How to Make Mapo Tofu
Mapo tofu, which is sometimes written mapo doufu, is a delicious Chinese recipe from the Sichuan province in China. It is comprised of tofu in a reddish, spicy bean and chili based sauce. The tofu is usually cooked with ground meat, either beef or pork, along with fermented beans. There are variations of course, and everyone has their own way of making it. Discover how to make mapo tofu and you will fall in love with this dish!
Why is Mapo Tofu Called That?
So how did mapo tofu get its name? Well the ‘ma’ refers to ‘mazi’ which is pockmarks, and the ‘pa’ refers to ‘popo’ meaning old woman or grandmother. So interestingly mapo tofu means pockmarked grandmother or, better, pockmarked grandmother’s beancurd. This presumably refers to the old lady who first invented the dish. Learning how to make mapo tofu means you can relay this interesting history at the dinner table.
The Flavors of Mapo Tofu
This recipe is traditionally fiery, as many Sichuan dishes are, and this dish in particular is described using 7 Chinese adjectives, namely numbing, hot temperatures, spicy hot, fresh, soft and tender, flake, and aromatic.
The most important ingredients are the beancurd (tofu), salty bean paste or chili broad bean paste, fermented black beans, chili oil, garlic, green onions, rice wine, Sichuan peppercorns, and chili flakes. There might also be some starch to thicken up the sauce and often some kind of ground meat.
Mapo Tofu Outside China
You can find mapo tofu recipes outside of China, especially in Korea and Japan where the spices are toned down a lot to offer a medium heat instead of a really fiery one. The dish is often made meatless in American restaurants so vegetarians will be drawn to it.
If it’s made vegetarian it’s often known as Mala Tofu. In the US it comes with a thick sweet-sour sauce without the meat and most of the spice but with some added vegetables. This is quite far from the original recipe and, in my opinion, nowhere near as good!
Mapo Tofu Variations You Might Like
I like to cook some bok choy with mine, adding ginger and garlic as well as a little chicken broth, but you can steam or saute any veggies you like to go on the side. Consider some noodles or white rice too.
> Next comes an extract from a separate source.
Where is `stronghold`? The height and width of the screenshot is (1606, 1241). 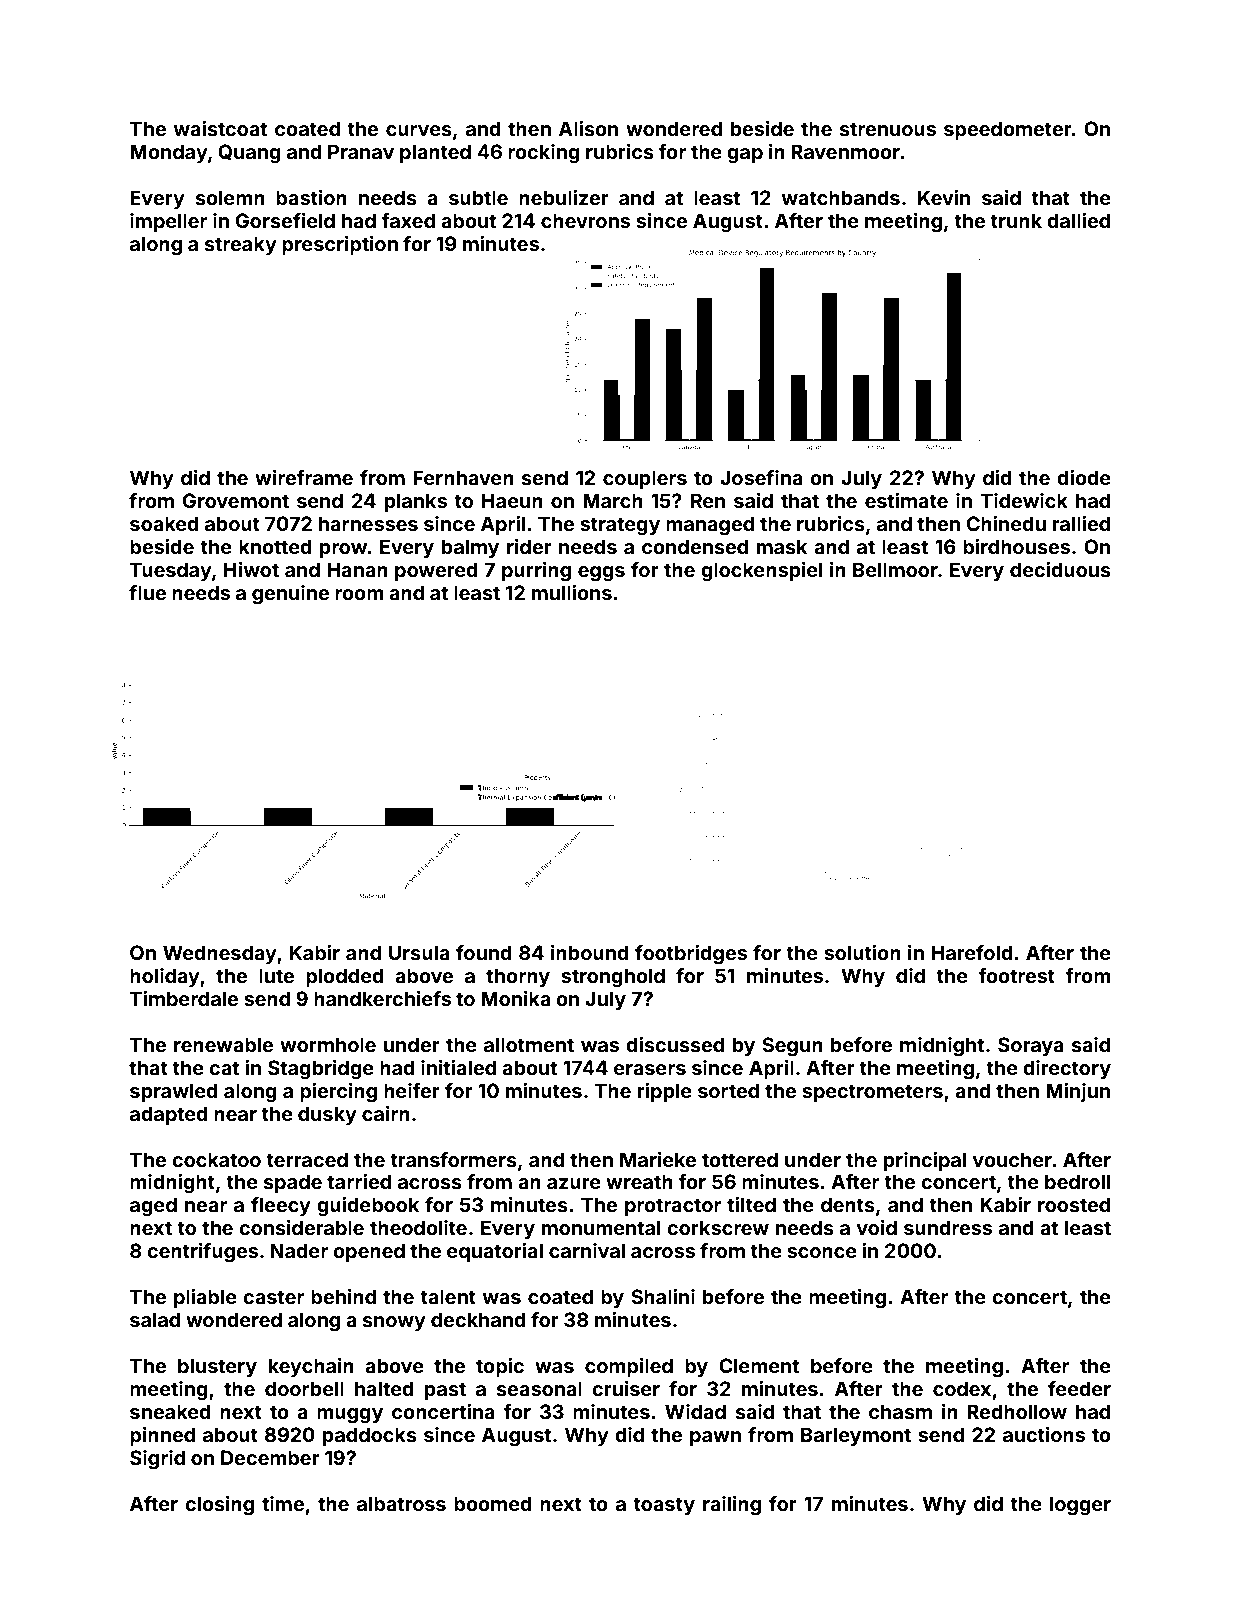 stronghold is located at coordinates (613, 978).
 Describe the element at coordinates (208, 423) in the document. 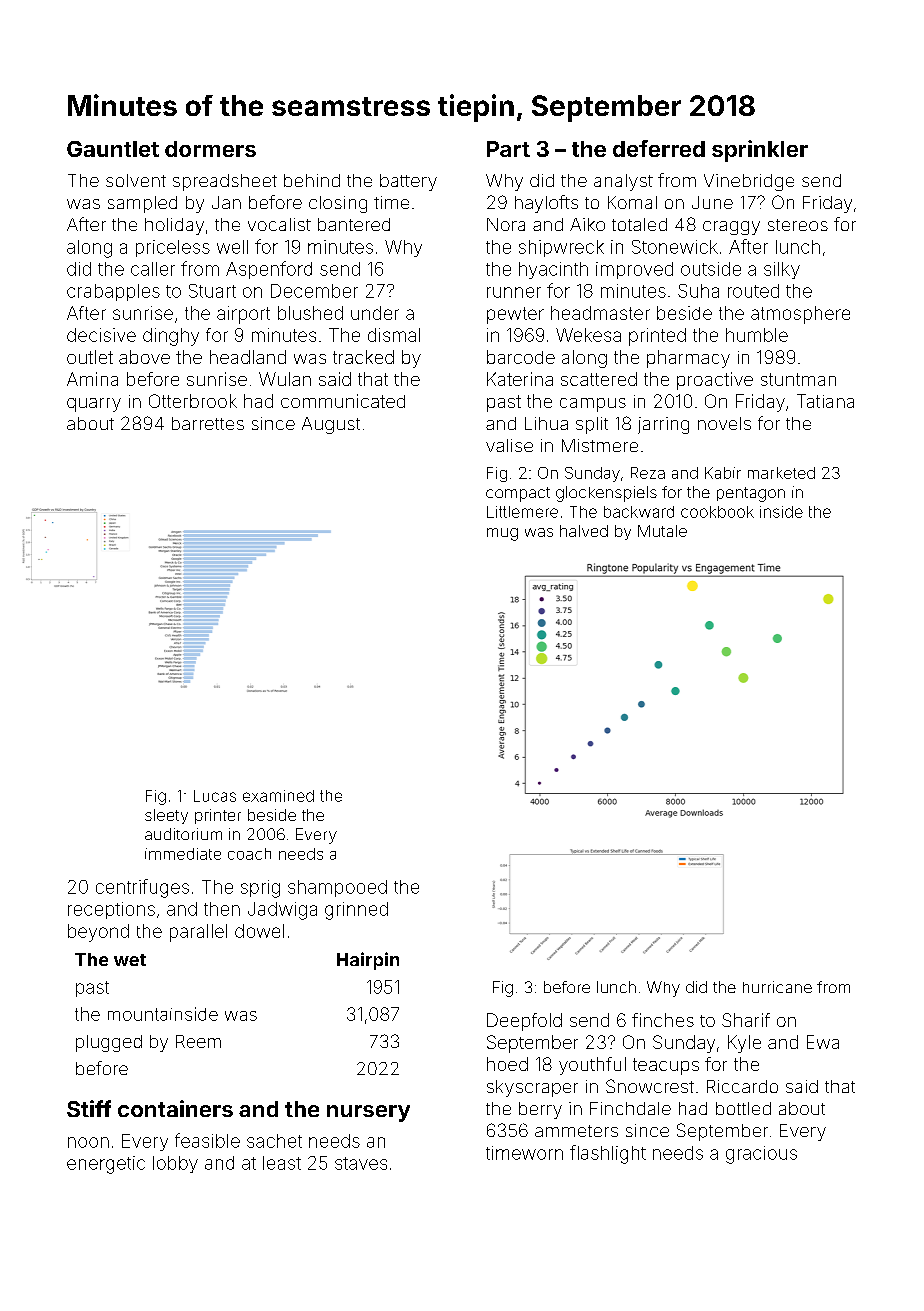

When I first learned how to make mapo tofu I liked to experiment with it.
- 6 oz (170g) ground pork (pork mince)
- 2 teaspoons chili bean paste
- 14 oz (400g) silken tofu, drained and cut into ¾ inch (2 cm) cubes
- ½ cup (125ml) low sodium chicken broth
- 1 teaspoon cornstarch
- 2 teaspoons soy sauce
- 2 teaspoons minced fresh ginger
- 4 minced green onions (spring onions, scallions) - white part only
- 1 teaspoon white sugar
- 1 tablespoon sesame oil
- 2 minced garlic cloves
- 1 tablespoon roughly chopped fermented black beans (or black bean paste)
- ½ teaspoon Sichuan peppercorns, black seeds removed before grinding (optional)
- Minced green part of green onion, for garnish
- Put the chicken stock in a bowl with the cornstarch, sugar and soy sauce, and stir.
- Heat a wok until hot, then add the sesame oil, ginger, garlic and green onions.
- Stir-fry until fragrant, then add the black beans and Sichuan pepper (if using) and keep stir-frying.
- Add the meat and break it up using a spatula; cook it until browned.
- Next add the fermented beans or bean paste.
- Add the tofu and toss to mix.
- Do not stir it else it will break up - you need to be careful with silken tofu.
- Pour the stock mixture over the tofu and pork, toss to coat and then boil until the sauce is thick.
- Serve the mapo tofu garnished with the green parts of the green onions.
- You can serve it with hot boiled rice and perhaps some steamed bok choy or similar.